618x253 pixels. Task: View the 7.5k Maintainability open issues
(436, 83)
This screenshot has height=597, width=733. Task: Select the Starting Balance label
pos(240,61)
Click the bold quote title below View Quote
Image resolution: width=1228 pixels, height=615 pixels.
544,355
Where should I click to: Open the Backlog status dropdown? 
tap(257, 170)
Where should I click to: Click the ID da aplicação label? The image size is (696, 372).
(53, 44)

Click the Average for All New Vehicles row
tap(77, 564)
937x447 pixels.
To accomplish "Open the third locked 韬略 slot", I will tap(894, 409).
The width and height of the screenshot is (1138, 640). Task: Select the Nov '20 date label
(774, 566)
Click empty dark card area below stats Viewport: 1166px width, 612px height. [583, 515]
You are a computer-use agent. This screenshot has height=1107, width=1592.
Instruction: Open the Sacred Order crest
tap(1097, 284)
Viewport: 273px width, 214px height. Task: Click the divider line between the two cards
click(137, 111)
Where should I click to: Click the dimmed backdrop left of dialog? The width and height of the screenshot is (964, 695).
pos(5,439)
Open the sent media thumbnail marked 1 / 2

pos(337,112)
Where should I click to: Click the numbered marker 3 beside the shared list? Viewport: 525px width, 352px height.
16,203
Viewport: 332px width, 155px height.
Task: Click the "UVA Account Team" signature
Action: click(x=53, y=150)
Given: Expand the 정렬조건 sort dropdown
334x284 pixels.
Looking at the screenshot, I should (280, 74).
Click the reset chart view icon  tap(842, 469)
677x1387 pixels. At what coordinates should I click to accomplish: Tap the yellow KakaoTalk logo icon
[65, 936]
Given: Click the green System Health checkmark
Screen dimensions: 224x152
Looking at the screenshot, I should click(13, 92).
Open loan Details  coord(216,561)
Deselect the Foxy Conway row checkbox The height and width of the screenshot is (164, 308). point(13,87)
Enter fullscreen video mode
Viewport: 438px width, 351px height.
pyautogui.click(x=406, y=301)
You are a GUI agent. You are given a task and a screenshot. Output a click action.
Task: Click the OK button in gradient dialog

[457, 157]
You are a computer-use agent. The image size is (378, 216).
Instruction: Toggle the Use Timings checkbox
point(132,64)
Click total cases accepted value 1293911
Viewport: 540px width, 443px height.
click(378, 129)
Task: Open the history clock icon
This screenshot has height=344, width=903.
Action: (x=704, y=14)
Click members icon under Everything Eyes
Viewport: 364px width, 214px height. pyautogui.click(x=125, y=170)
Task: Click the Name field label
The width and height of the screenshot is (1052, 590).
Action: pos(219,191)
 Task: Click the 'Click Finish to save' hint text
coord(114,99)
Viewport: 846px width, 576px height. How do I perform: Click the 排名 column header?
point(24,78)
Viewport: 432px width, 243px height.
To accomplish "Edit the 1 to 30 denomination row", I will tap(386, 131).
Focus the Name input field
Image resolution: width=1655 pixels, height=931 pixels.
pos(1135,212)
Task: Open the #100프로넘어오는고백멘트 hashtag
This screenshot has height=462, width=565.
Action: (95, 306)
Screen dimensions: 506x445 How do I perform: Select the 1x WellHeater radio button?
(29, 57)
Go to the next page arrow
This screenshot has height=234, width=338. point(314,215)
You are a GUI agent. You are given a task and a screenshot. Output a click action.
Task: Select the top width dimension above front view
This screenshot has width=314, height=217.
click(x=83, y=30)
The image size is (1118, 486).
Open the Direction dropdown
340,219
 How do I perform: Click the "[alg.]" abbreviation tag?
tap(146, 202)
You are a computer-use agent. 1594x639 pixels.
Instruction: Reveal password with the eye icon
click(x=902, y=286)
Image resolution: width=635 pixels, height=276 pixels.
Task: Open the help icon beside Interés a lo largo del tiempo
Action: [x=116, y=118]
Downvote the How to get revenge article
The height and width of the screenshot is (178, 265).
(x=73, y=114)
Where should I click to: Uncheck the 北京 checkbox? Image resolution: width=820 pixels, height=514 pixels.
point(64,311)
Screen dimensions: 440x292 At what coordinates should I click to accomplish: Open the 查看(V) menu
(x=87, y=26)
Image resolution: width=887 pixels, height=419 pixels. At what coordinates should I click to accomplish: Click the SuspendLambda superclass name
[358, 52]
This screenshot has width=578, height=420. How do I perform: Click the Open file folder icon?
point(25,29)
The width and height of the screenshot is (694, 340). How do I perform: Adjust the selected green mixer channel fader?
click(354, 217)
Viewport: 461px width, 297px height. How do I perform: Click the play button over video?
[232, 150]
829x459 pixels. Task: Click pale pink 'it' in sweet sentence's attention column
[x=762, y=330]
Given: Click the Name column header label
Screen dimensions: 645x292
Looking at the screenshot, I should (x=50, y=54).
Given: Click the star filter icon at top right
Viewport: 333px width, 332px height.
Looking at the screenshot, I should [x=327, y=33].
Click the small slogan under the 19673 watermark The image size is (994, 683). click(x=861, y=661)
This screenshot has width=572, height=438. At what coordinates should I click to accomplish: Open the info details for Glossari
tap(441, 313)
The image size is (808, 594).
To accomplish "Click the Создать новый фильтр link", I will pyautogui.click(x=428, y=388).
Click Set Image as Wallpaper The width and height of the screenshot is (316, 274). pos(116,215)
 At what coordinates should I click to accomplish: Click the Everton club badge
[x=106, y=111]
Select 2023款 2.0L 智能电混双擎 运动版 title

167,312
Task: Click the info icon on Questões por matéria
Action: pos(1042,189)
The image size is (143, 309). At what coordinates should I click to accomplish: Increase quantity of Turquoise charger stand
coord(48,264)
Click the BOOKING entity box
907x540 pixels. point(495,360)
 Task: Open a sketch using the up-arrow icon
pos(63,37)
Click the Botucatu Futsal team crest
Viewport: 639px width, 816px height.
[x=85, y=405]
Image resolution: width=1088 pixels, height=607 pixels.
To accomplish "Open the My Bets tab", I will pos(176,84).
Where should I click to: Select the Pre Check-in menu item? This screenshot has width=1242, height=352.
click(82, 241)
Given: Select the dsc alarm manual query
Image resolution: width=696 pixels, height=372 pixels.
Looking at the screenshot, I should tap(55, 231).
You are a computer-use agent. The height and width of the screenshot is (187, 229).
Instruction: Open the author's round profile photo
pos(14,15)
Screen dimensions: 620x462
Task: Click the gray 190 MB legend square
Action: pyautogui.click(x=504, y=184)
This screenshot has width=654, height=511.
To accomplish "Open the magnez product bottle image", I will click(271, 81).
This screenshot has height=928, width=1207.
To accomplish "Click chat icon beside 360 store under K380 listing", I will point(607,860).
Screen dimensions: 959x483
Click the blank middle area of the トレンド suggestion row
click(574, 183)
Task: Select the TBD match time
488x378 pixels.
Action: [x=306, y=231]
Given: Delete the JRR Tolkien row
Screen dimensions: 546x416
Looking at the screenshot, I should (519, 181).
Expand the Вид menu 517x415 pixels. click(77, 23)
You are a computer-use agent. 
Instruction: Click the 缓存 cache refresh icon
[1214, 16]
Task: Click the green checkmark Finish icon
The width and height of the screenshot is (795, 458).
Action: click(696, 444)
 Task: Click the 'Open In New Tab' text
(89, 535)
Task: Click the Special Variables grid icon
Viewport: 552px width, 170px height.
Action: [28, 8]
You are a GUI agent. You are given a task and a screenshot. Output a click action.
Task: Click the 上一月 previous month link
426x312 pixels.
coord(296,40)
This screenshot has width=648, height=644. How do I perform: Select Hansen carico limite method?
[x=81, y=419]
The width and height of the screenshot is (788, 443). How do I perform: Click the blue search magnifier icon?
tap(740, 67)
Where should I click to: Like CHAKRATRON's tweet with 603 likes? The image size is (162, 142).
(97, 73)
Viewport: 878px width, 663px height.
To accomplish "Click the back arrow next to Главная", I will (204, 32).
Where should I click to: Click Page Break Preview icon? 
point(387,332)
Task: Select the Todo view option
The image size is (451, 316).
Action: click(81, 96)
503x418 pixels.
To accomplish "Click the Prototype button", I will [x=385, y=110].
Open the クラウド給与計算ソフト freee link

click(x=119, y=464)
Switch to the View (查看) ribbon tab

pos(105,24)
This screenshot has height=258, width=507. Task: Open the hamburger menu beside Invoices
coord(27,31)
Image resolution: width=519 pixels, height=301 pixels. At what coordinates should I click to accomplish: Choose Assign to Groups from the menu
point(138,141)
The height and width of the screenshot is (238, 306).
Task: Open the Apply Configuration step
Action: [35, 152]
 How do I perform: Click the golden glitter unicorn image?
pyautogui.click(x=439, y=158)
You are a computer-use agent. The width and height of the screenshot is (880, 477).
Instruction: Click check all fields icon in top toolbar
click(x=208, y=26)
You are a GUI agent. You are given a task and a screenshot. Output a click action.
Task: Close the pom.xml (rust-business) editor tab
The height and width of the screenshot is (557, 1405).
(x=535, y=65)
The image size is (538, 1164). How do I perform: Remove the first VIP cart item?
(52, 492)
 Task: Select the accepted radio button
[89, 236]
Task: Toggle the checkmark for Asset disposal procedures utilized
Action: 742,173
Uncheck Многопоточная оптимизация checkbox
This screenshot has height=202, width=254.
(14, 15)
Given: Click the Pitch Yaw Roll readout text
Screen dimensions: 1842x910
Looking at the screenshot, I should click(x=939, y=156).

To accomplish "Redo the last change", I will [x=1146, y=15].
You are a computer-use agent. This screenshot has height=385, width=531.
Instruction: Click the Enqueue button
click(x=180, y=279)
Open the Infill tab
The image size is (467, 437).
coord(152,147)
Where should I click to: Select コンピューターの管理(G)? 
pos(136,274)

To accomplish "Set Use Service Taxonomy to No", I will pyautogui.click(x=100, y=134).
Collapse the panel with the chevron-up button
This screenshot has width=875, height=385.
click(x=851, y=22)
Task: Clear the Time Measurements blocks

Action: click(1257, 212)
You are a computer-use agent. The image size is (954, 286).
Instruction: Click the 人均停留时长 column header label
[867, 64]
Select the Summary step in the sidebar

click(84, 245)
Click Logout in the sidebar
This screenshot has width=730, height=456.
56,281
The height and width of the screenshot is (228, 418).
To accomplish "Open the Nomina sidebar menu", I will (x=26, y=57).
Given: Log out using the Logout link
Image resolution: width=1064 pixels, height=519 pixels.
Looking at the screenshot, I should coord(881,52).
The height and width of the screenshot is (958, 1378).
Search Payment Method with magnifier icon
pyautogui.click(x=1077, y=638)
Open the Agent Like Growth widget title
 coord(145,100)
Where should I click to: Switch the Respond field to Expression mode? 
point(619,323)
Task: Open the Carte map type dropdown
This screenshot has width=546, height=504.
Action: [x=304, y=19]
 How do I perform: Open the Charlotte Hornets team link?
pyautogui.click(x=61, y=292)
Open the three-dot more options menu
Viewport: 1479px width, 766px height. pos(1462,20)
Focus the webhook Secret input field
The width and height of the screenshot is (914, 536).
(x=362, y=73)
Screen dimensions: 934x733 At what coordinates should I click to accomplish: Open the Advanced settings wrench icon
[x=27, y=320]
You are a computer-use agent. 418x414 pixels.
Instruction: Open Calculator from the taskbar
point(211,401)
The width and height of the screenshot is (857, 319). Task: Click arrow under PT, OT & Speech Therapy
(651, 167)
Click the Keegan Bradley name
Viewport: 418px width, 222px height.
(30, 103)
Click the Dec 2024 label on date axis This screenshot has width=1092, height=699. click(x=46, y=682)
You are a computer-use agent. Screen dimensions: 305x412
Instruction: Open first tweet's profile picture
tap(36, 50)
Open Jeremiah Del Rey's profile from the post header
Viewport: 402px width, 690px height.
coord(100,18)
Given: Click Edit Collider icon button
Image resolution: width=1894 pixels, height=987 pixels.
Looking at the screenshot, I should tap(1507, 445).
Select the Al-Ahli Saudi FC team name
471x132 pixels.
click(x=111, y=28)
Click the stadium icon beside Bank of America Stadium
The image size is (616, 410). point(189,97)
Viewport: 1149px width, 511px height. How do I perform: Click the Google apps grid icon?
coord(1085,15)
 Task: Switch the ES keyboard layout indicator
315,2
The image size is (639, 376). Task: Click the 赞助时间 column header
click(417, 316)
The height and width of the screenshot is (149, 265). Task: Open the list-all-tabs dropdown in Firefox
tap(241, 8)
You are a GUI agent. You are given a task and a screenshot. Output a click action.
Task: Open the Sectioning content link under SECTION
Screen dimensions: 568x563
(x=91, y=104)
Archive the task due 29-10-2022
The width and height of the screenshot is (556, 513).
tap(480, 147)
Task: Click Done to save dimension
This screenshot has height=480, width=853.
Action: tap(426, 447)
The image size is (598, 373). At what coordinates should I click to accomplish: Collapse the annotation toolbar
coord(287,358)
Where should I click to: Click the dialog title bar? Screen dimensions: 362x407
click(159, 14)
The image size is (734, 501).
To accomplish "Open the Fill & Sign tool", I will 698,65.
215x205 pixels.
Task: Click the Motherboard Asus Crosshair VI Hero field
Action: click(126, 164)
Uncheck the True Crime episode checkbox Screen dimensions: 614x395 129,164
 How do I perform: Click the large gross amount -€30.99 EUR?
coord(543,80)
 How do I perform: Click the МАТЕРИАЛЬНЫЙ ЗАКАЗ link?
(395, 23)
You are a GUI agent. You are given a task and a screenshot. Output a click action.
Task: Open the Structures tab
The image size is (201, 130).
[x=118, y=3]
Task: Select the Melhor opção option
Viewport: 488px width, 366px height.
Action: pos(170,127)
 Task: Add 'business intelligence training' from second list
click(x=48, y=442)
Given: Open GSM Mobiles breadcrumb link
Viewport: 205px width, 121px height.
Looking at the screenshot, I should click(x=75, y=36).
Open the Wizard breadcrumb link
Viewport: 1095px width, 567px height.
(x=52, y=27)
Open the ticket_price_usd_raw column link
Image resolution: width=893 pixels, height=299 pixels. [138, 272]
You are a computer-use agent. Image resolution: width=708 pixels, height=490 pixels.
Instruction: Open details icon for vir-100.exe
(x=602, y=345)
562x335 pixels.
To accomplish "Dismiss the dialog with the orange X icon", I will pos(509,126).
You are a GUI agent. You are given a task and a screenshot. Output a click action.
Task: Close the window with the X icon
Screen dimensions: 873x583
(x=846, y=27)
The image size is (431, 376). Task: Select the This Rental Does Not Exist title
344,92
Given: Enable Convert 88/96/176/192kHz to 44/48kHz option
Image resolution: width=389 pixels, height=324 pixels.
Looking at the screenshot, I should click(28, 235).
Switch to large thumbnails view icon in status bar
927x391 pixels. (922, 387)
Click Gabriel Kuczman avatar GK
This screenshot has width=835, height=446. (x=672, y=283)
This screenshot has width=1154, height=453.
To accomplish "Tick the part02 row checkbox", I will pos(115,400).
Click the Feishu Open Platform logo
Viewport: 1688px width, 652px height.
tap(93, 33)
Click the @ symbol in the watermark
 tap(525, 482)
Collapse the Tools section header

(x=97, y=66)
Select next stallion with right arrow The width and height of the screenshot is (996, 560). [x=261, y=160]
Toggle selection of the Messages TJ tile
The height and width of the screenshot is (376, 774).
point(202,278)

ACTIVITY
From the entries above, restate word for word the lines from the line containing "Open the Infill tab" to the line containing "Collapse the panel with the chevron-up button", both ends included, and nothing more.

RESPONSE
Open the Infill tab
The image size is (467, 437).
coord(152,147)
Where should I click to: Select コンピューターの管理(G)? 
pos(136,274)

To accomplish "Set Use Service Taxonomy to No", I will pyautogui.click(x=100, y=134).
Collapse the panel with the chevron-up button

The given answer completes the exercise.